Category Location What belongs here
AI & Knowledge tools/ai_knowledge/ General AI tools, knowledge management, LLM products
Frameworks tools/frameworks/ Libraries for building LLM apps (LangChain, LlamaIndex, etc.)
Providers tools/providers/ Companies offering LLM APIs or managed AI services
Agents tools/agents/ Agent frameworks and autonomous AI tools
Orchestration tools/orchestration/ Workflow automation, multi-agent routing, pipeline tools
Infrastructure tools/infrastructure/ Inference engines, vector DBs, serving stacks, quantisation
Benchmarking tools/benchmarking/ Eval frameworks, benchmarks, leaderboards
Development & Ops tools/development_ops/ AI-assisted coding tools and IDEs
Patterns knowledge_base/patterns/ Recurring design patterns (RAG, tool calling, routing, etc.)
Playbooks playbooks/ Step-by-step workflow guides

Deduplication Rules

  • One canonical page per tool/framework/provider. All other mentions must link to that canonical page.
  • Before creating a new page, search the repo for the tool name, URL, and common aliases.
  • If a source maps to an existing page, update that page rather than creating a new one.
  • Merge duplicates rather than creating parallel pages.

Source Classification Tags

Items in new-sources.md use these tags: tool · framework · provider · paper/article · tutorial/guide · benchmark/eval · infrastructure · analysis

Naming Conventions

  • Tags (Paperless): kebab-case. Lowercase only. Prefix status tags with s: and category tags with c:.
  • Workflows (n8n): [Trigger Source] -> [Primary Action]. Example: IMAP -> Paperless Intake.
  • Prompts: Versioned using SemVer. Store as Markdown files in reference-implementations/llm-prompts/.

Document Lifecycle States

  1. Ingested: Raw file received by the system.
  2. OCRed: Searchable layer added (via OCRmyPDF).
  3. Classified: Assigned a document type and category tags.
  4. Actioned: Any extracted tasks/events have been synced to external systems.
  5. Archived: Document is moved to long-term storage or its final tag state.

Minimal Metadata Schema

Every document processed by AI should attempt to populate: - extraction_date: ISO8601 of when AI ran. - source_origin: Email, Scan, Webhook. - action_required: Boolean. - due_date: If applicable. - confidence_score: 0.0 to 1.0 (from LLM).

Interoperability

  • Data Format: All cross-tool communication should prefer JSON.
  • Dates: Always use ISO8601 with UTC offsets.
  • IDs: Use the internal ID of the source system (e.g. Paperless document_id) in the metadata of the destination system (e.g. GCal event description).

What "Done" Means

An automated flow is considered "done" when: 1. The primary action is completed (Event created/Task synced). 2. The source document is updated with a processed or actioned tag. 3. No errors were logged in the orchestration engine (n8n). 4. If a critical failure occurred, a notification was sent to a human review channel.

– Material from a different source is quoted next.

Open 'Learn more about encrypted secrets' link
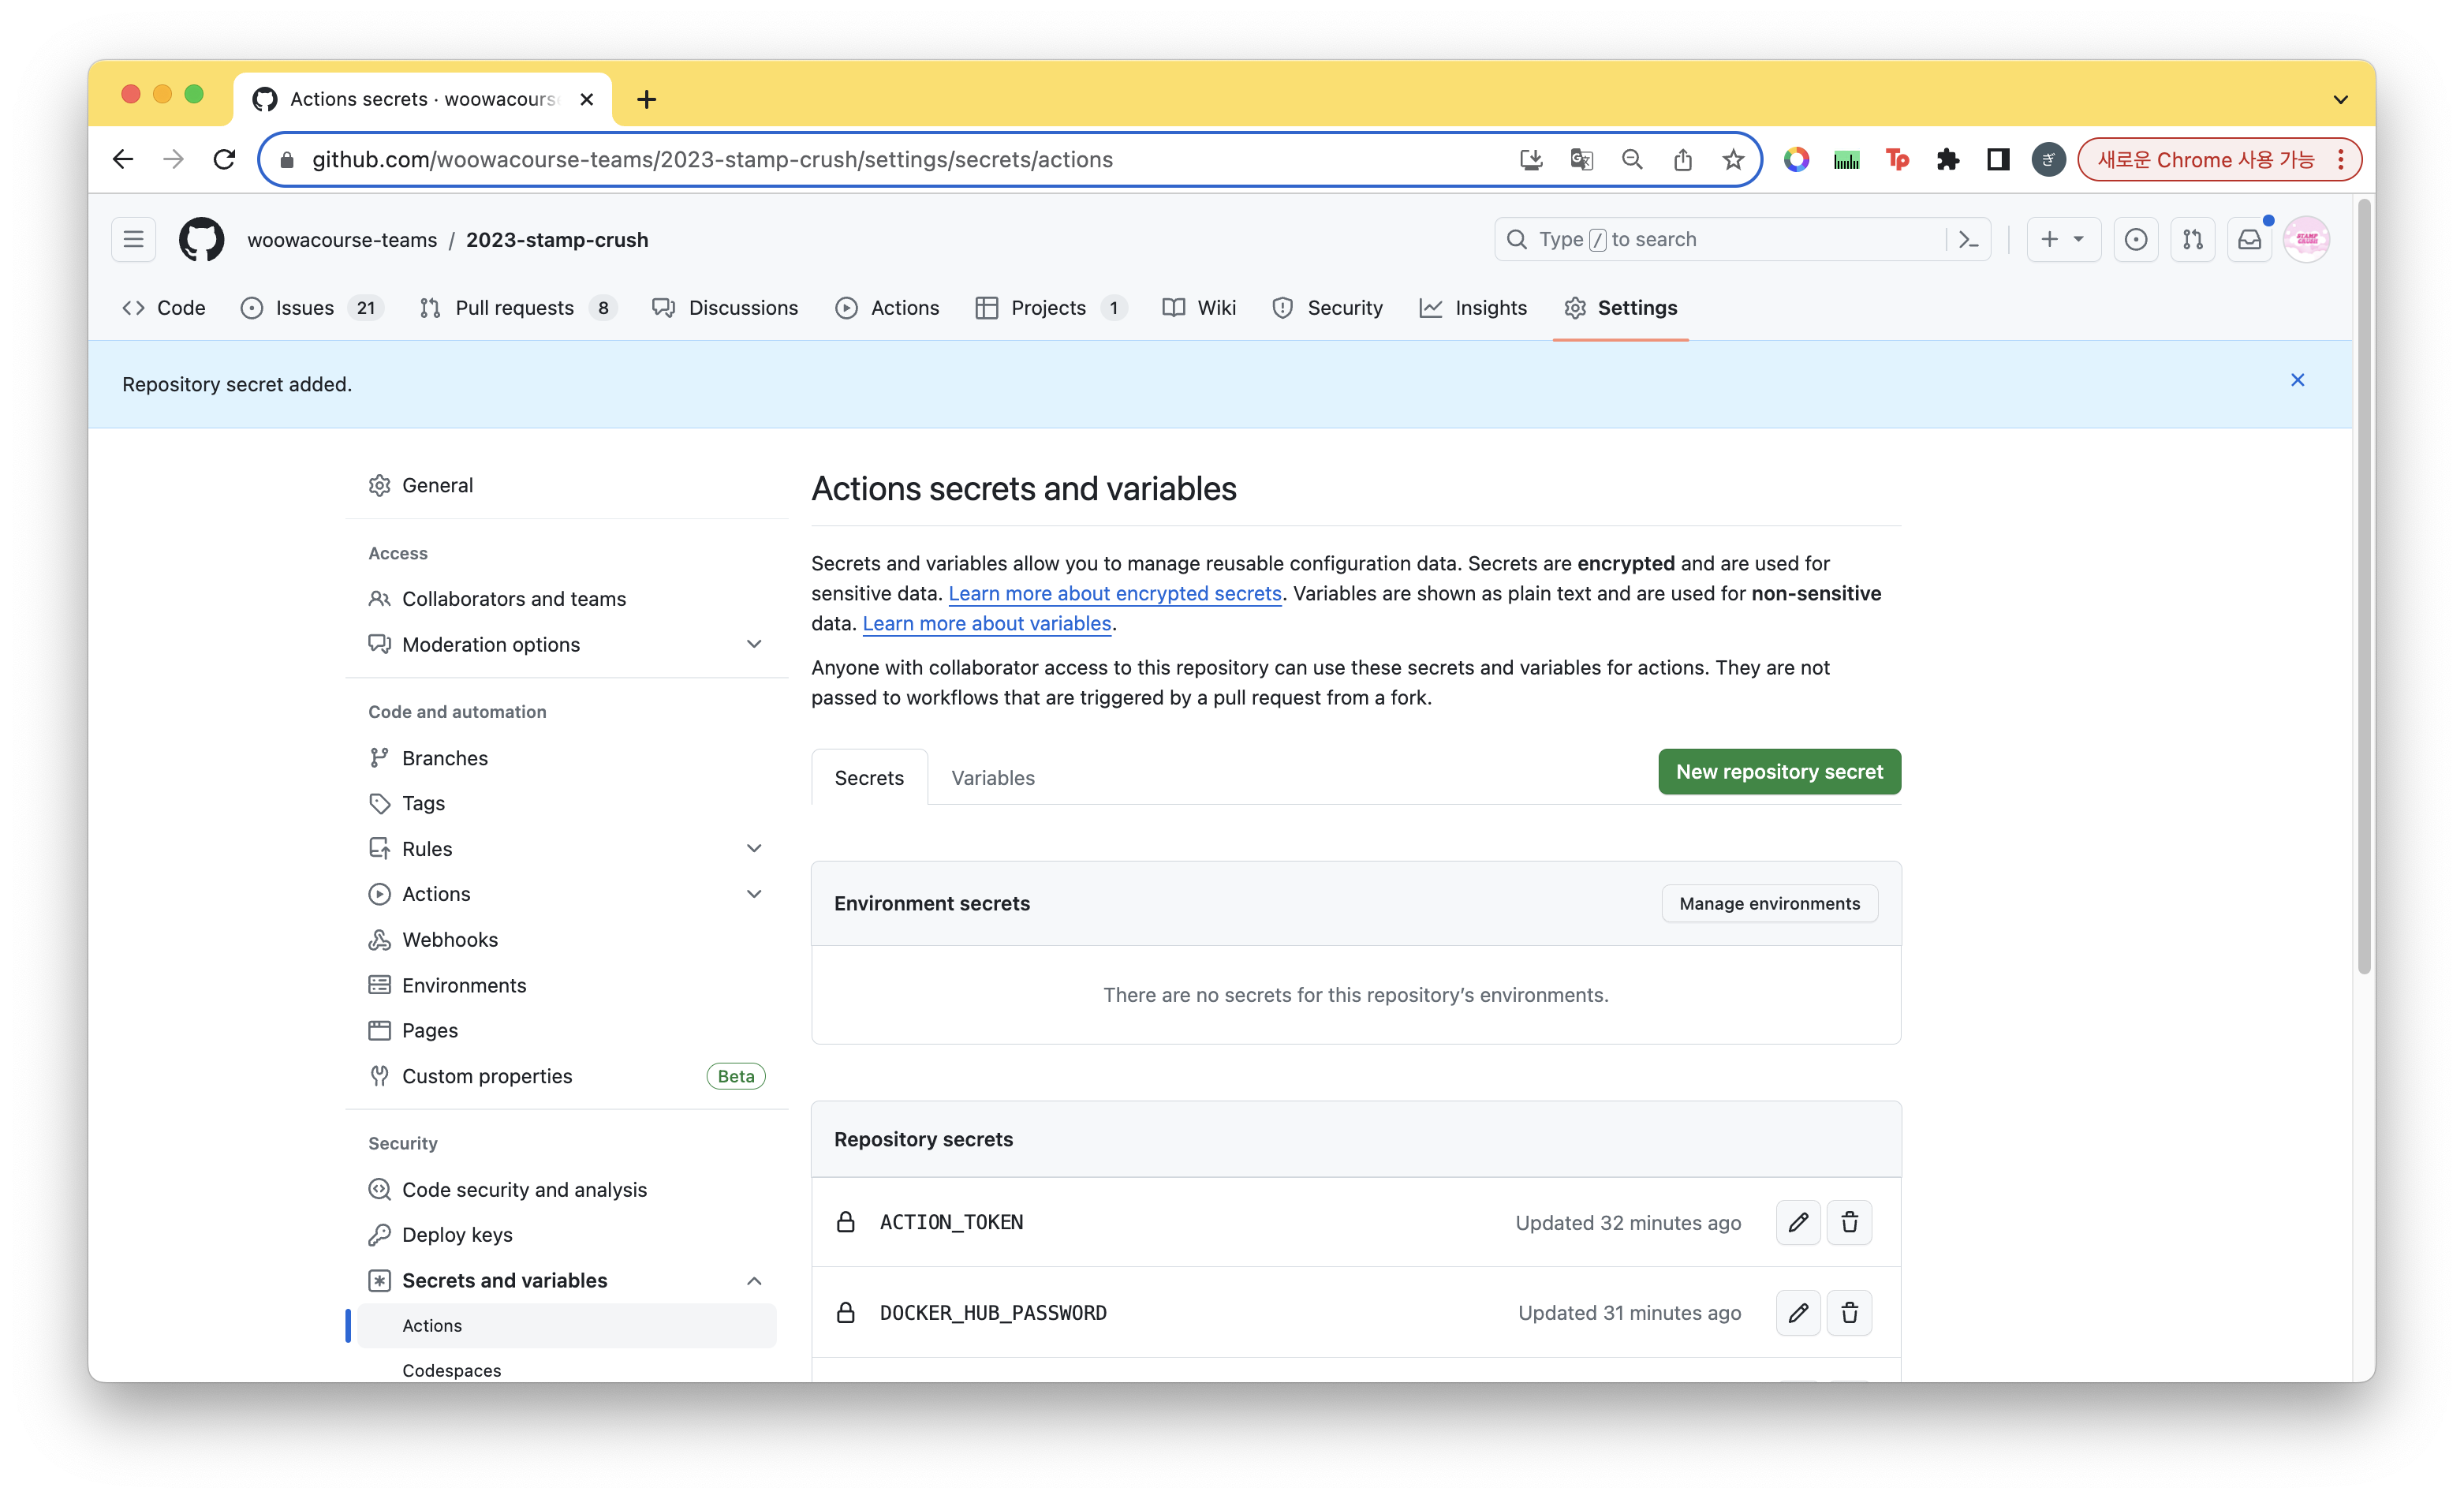 click(x=1114, y=593)
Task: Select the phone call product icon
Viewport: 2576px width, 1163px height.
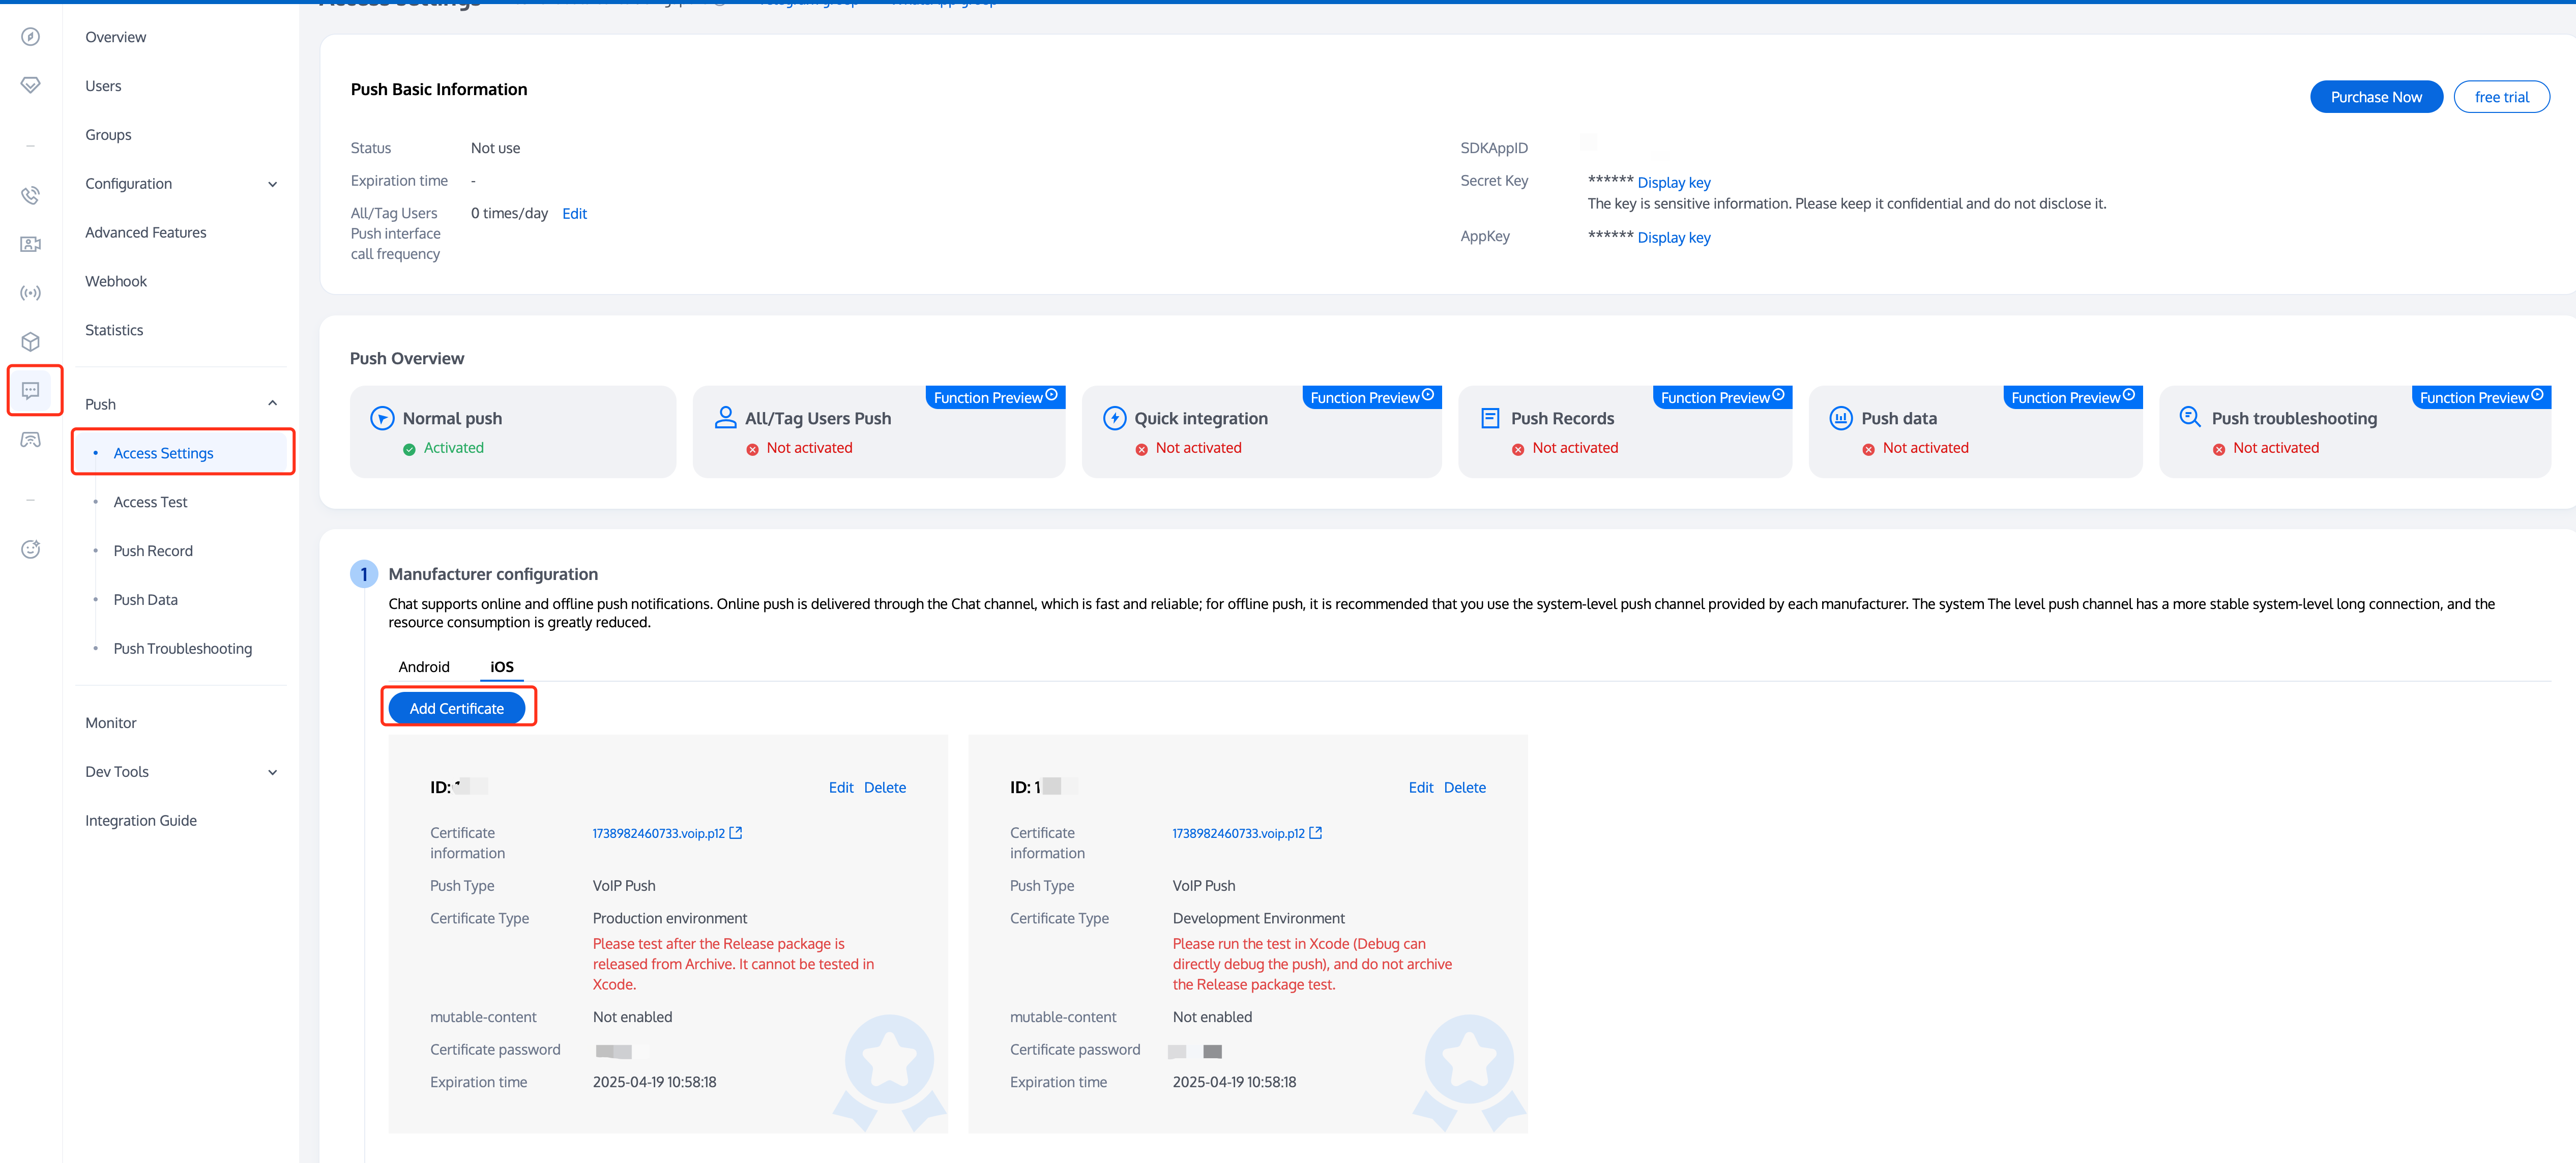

AI-Authored Documentation Metadata (Required)

For AI-authored updates to knowledge pages (docs/tools/, docs/services/, docs/knowledge_base/, docs/architecture/, docs/playbooks/, and docs/reference-implementations/), include:

  • Last reviewed: ISO date (YYYY-MM-DD)
  • Confidence: high, medium, or low
  • Sources / References: at least one URL

Recommended section format:

## Sources / References
- [Official docs](https://example.com)

## Contribution Metadata
- Last reviewed: 2026-02-25
- Confidence: medium

These requirements are enforced by scripts/check_docs_contract.py in pull-request CI.